Клару забавляет это воображаемое описание. Она познакомилась с Гленом под конец его жизни, в Торонто, она говорит об этом, понизив голос, почти шепотом, как если бы он был здесь, спрятался за шторами гостиной. Или на балконе, а может, в ветвях деревьев… Тогда, значит, это птица? Да, если угодно, птица с забавными такими лапками. Чайка на крышке рояля. И одновременно колосс в обличье немощного клошара, перчатки, свитера, натянутые один на другой, старые куртки, шерстяной шлем, а перед концертами — полчаса держать руки по локоть в горячей воде. Самое забавное то, что он почти не играл, сказала она, но без конца писал, исписывал тысячи страниц, все — и что попало, как попало, беспорядочные каракули, которые нашли после его смерти, в 1982 году, почти сразу после его последней записи «Вариаций» Голдберга (первое движение гораздо медленнее, чем прежде)… Ах, эти Голдберг… Гулдберг… Бесконечные перечеркнутые строчки, медицинские размышления, описания симптомов, сны, рассказы… И даже предварительный набросок автобиографии, тетрадка, озаглавленная «Сущность загадки», в которой не было исписано ни единой страницы. Но мы ведь не пианисты, не так ли, на пианино играешь не своим пиано, но своим мозгом. Контрапункт у Баха? «Мистическое согласие перед лицом неизбежного…»

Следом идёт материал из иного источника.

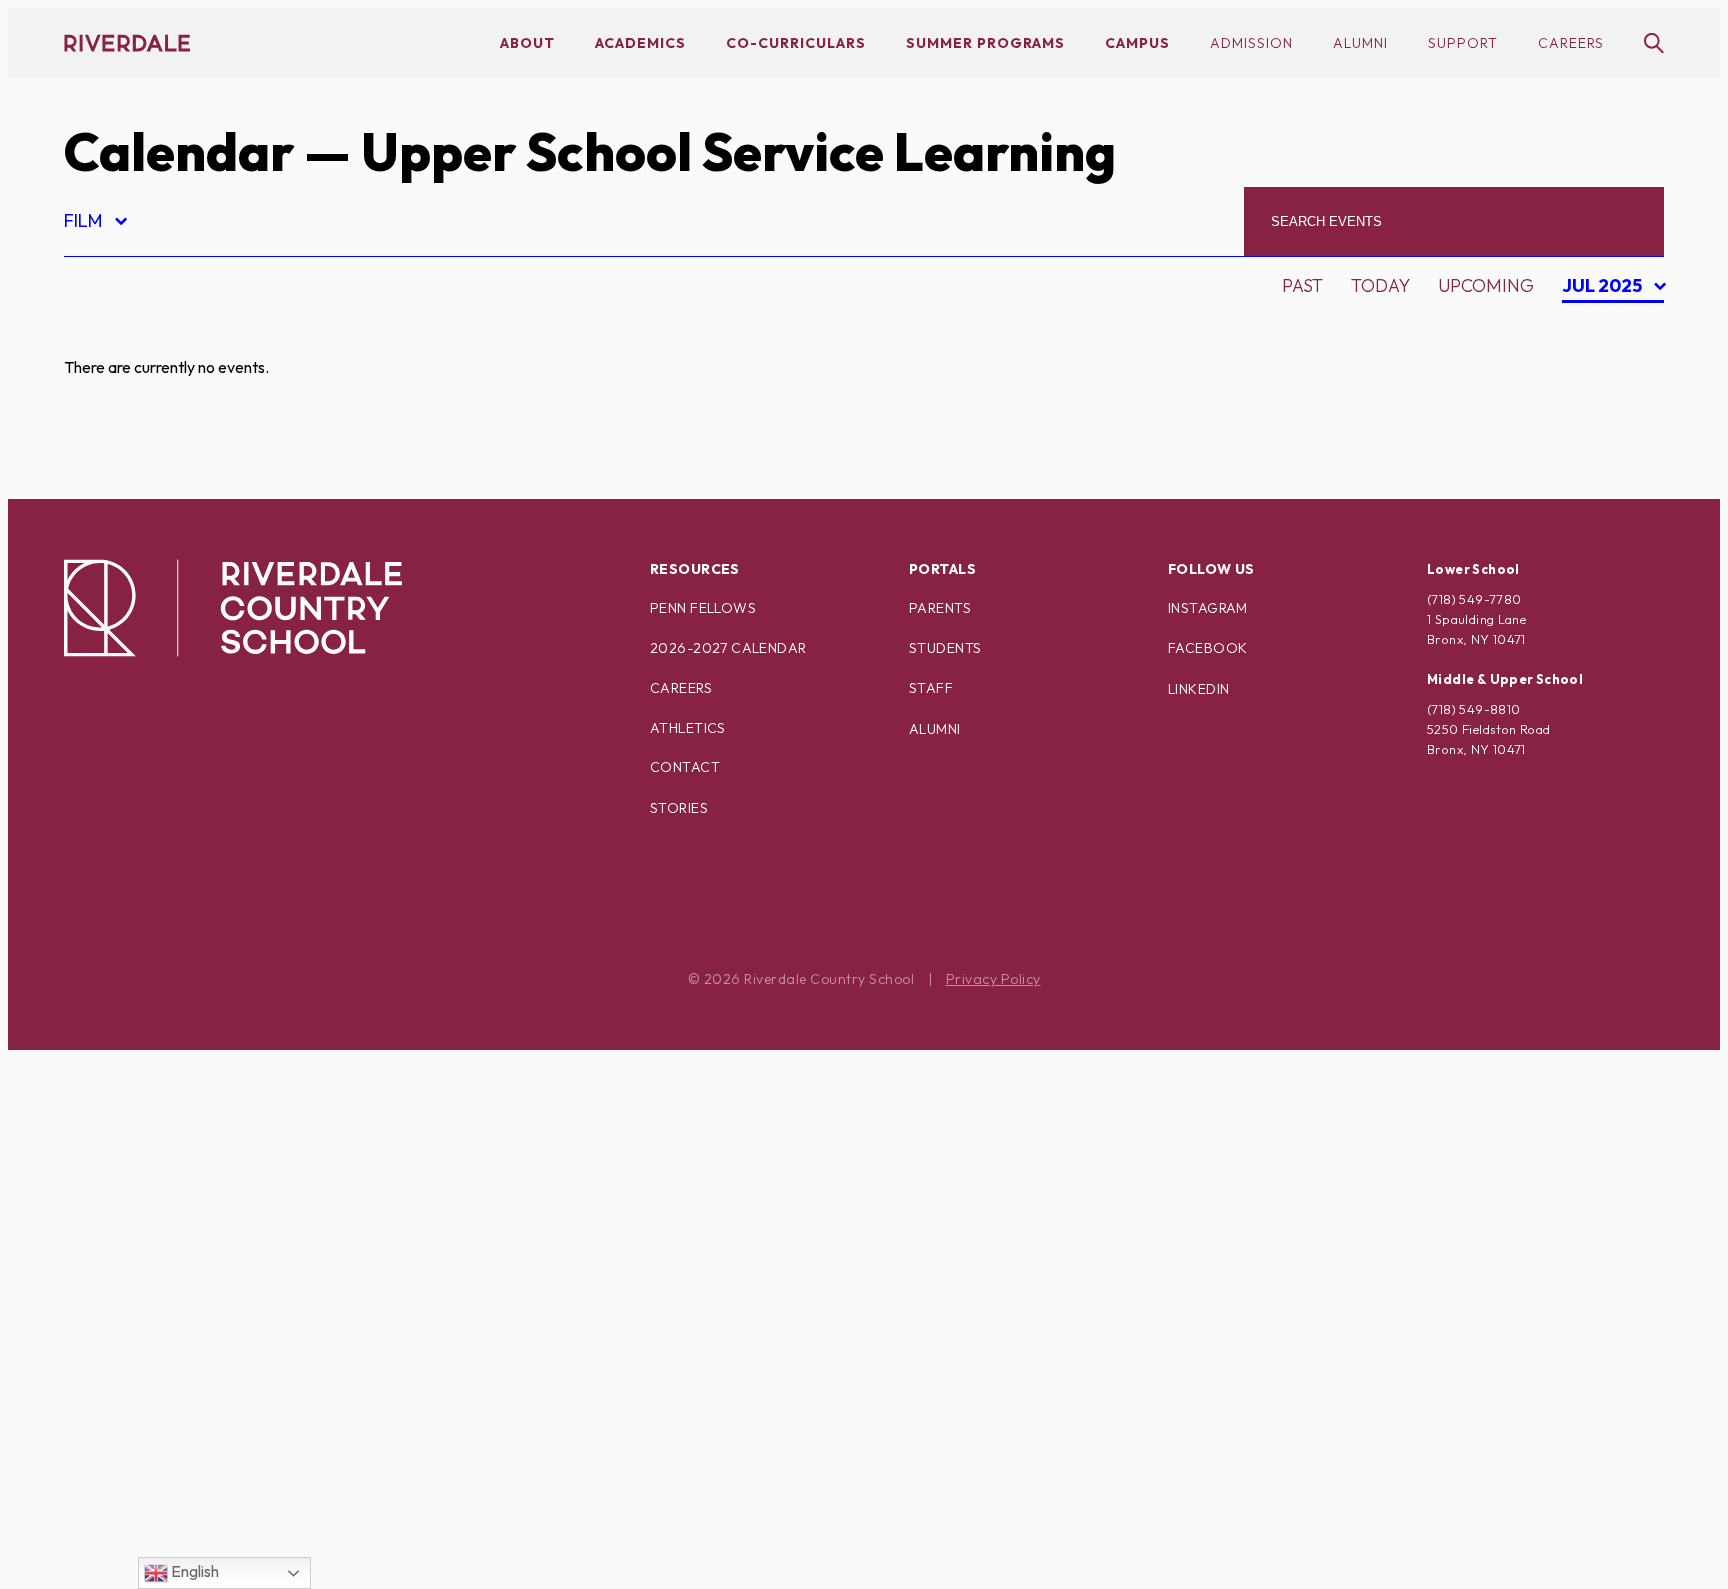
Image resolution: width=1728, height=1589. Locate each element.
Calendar (179, 151)
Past (1302, 285)
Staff (931, 688)
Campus (1137, 43)
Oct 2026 (1604, 398)
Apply (108, 438)
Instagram (1208, 608)
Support (1463, 43)
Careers (1571, 43)
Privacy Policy (993, 979)
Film (94, 223)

Знала ли Клара этот сон Гулда, который он записал в стиле, очень напоминающем стиль Сирано?

«Я оказываюсь на другой планете, порой даже в другой солнечной системе, и мне кажется, что я здесь единственный обитатель. У меня возникает необыкновенное ощущение легкости, ибо мне дана возможность — и даже право — установить собственную систему ценностей применительно к любой форме жизни, которая только может существовать на этой планете; я чувствую, что могу создать систему ценностей завершенную и общепланетарную, по моему собственному представлению».

Да, да, он безумен, согласен, но не более чем Бах и сам Господь Бог. Речь в действительности идет о времени, Млечный путь времени, которое подсчитывает само себя — песчинка к песчинке — через каждую подскакивающую ноту, словно секунды, которые отмечает, черное на зеленом, некий счетчик, вмонтированный в инструмент, откуда извлекаются звуки, прямо здесь, перед нами. Время, темп, темпо… «Это вовсе не означает, что восприятие зависит от темпа, — говорил Гулд, — но как раз наоборот: темп не имеет особого значения, коль скоро между музыкальными темами существует некое органическое единство». Нужно забыть, что ты играешь на рояле… Пальцы не думают, а если они мыслят, они «отвратительно-тошнотворны»…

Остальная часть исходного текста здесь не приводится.